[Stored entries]
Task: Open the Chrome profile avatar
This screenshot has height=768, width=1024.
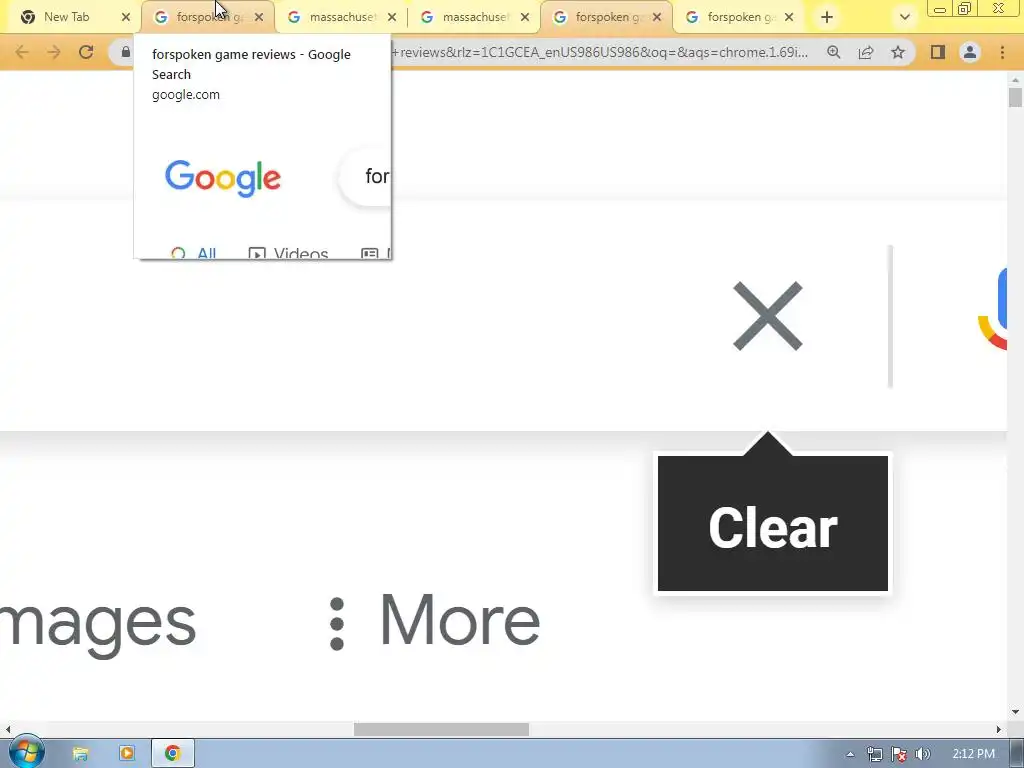Action: pos(970,52)
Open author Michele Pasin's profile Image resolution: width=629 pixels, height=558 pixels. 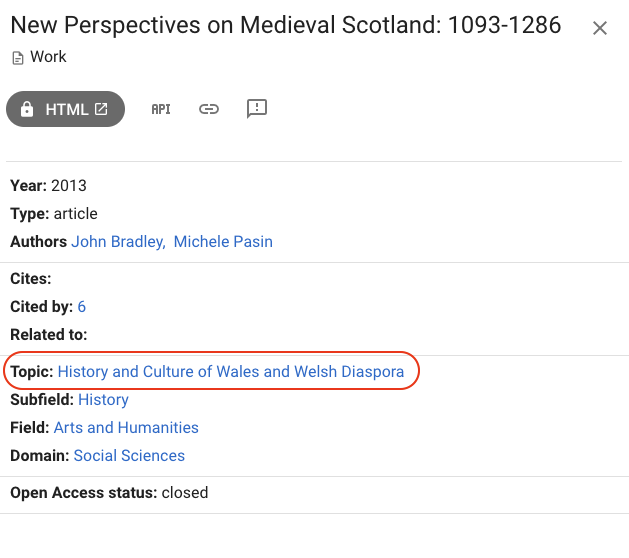(223, 241)
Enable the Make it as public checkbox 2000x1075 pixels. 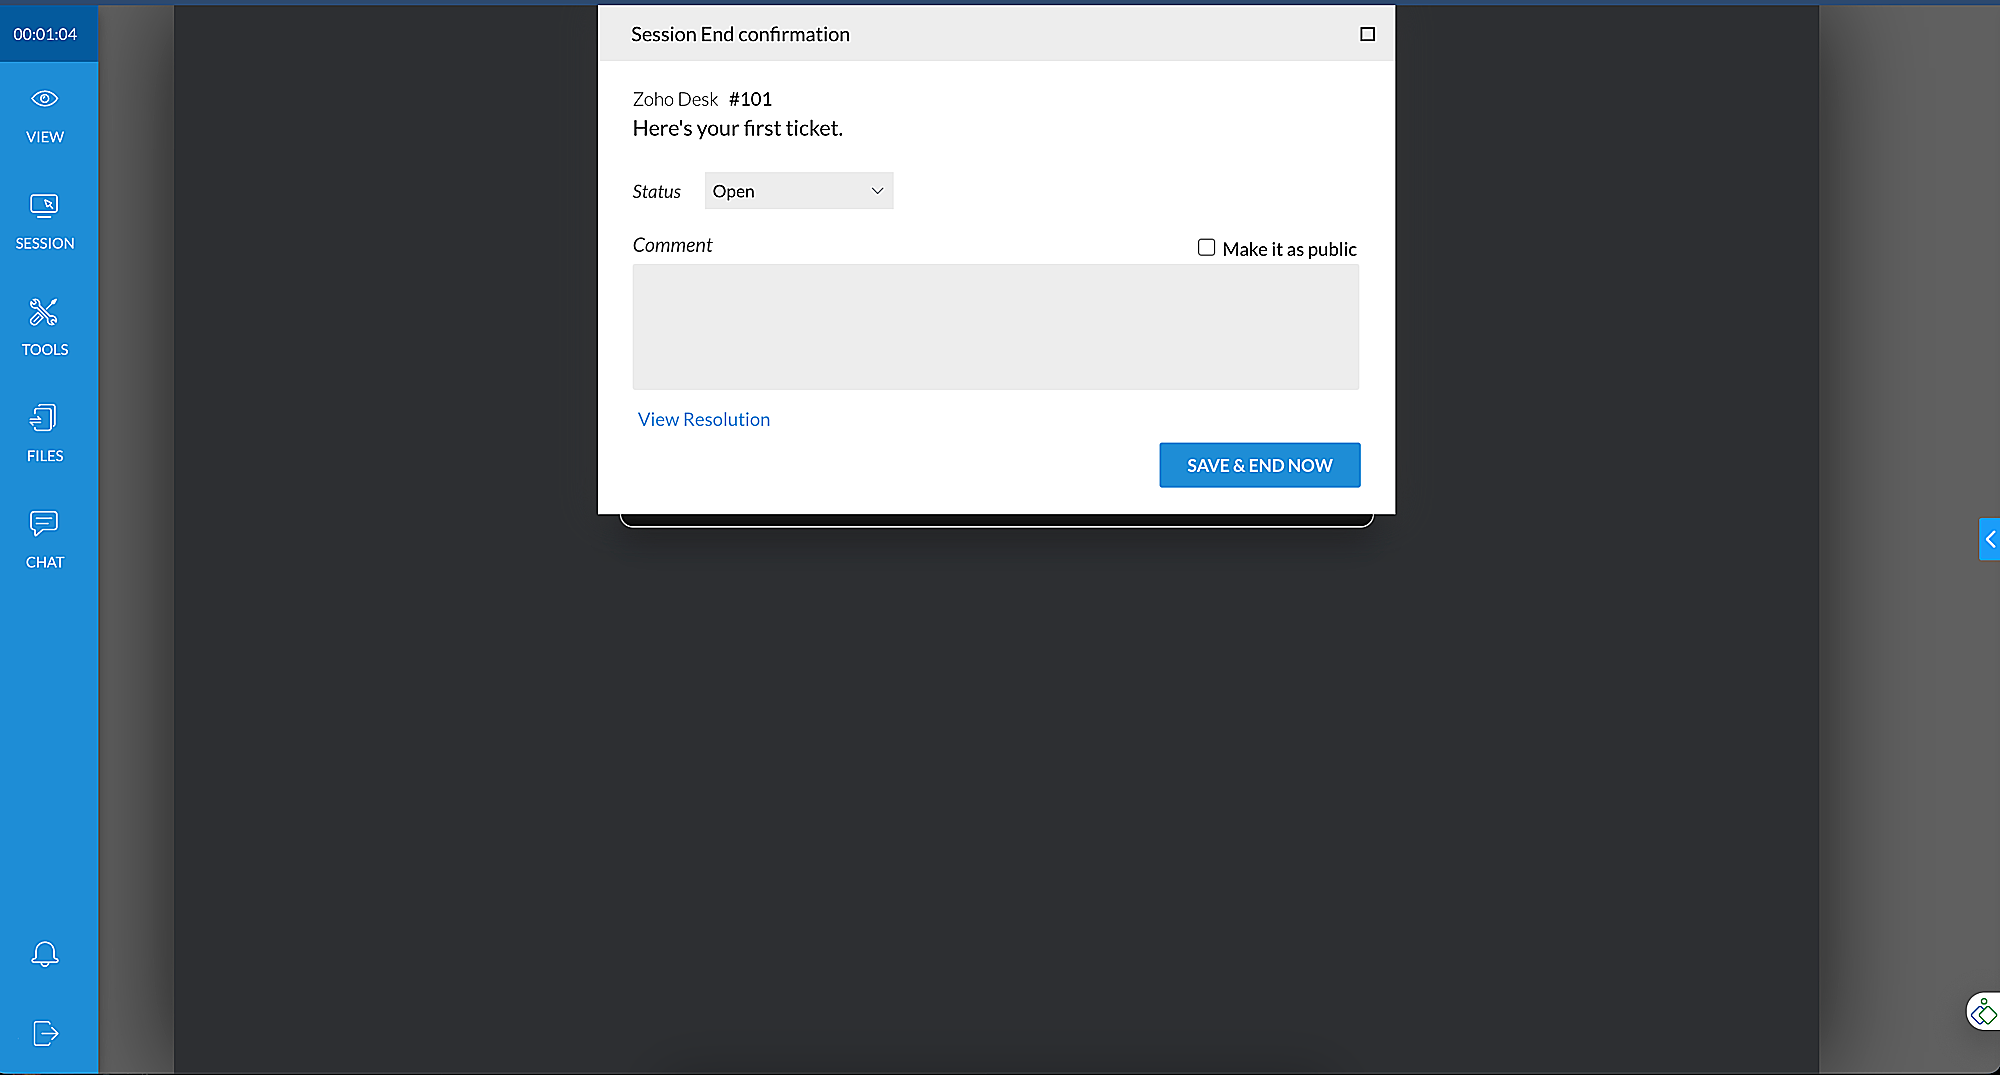coord(1206,247)
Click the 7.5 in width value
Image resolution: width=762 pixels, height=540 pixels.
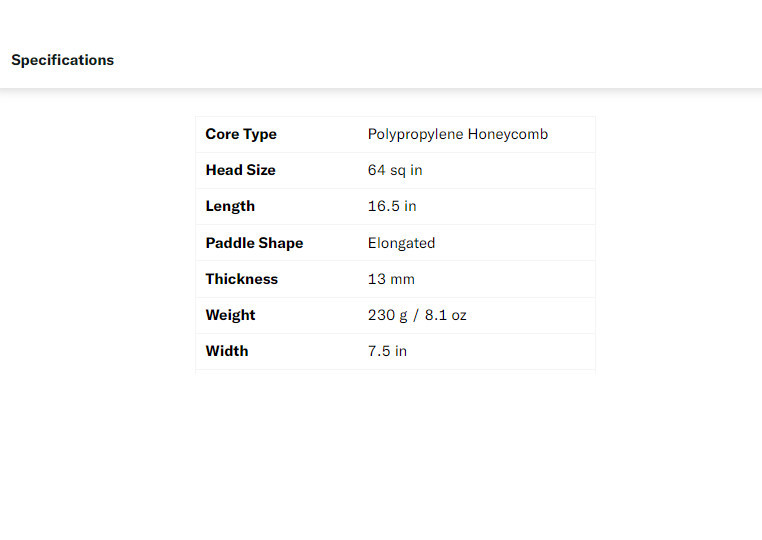coord(387,351)
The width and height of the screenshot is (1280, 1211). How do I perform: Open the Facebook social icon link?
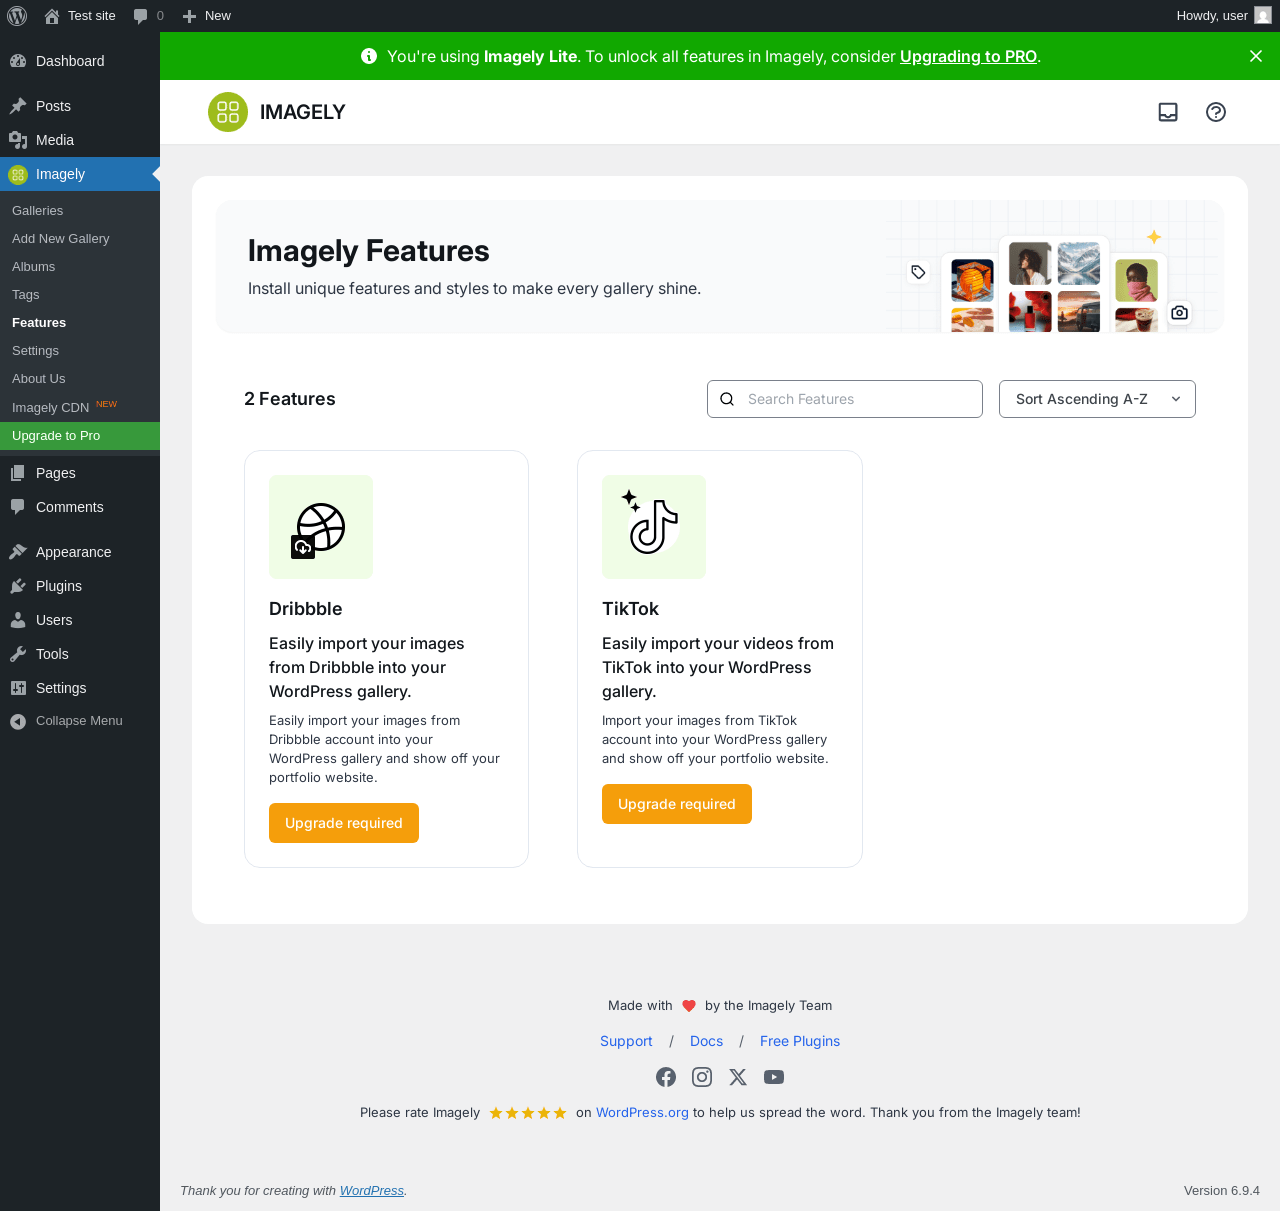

## [Task to complete]
Quote exactly, and only, the lines from the line containing "Click the 7.5 in width value" through the final line of the records above, both included, omitting any pictures.

## [Your response]
Click the 7.5 in width value
Image resolution: width=762 pixels, height=540 pixels.
coord(387,351)
The width and height of the screenshot is (1280, 1211). How do I perform: Open the Facebook social icon link?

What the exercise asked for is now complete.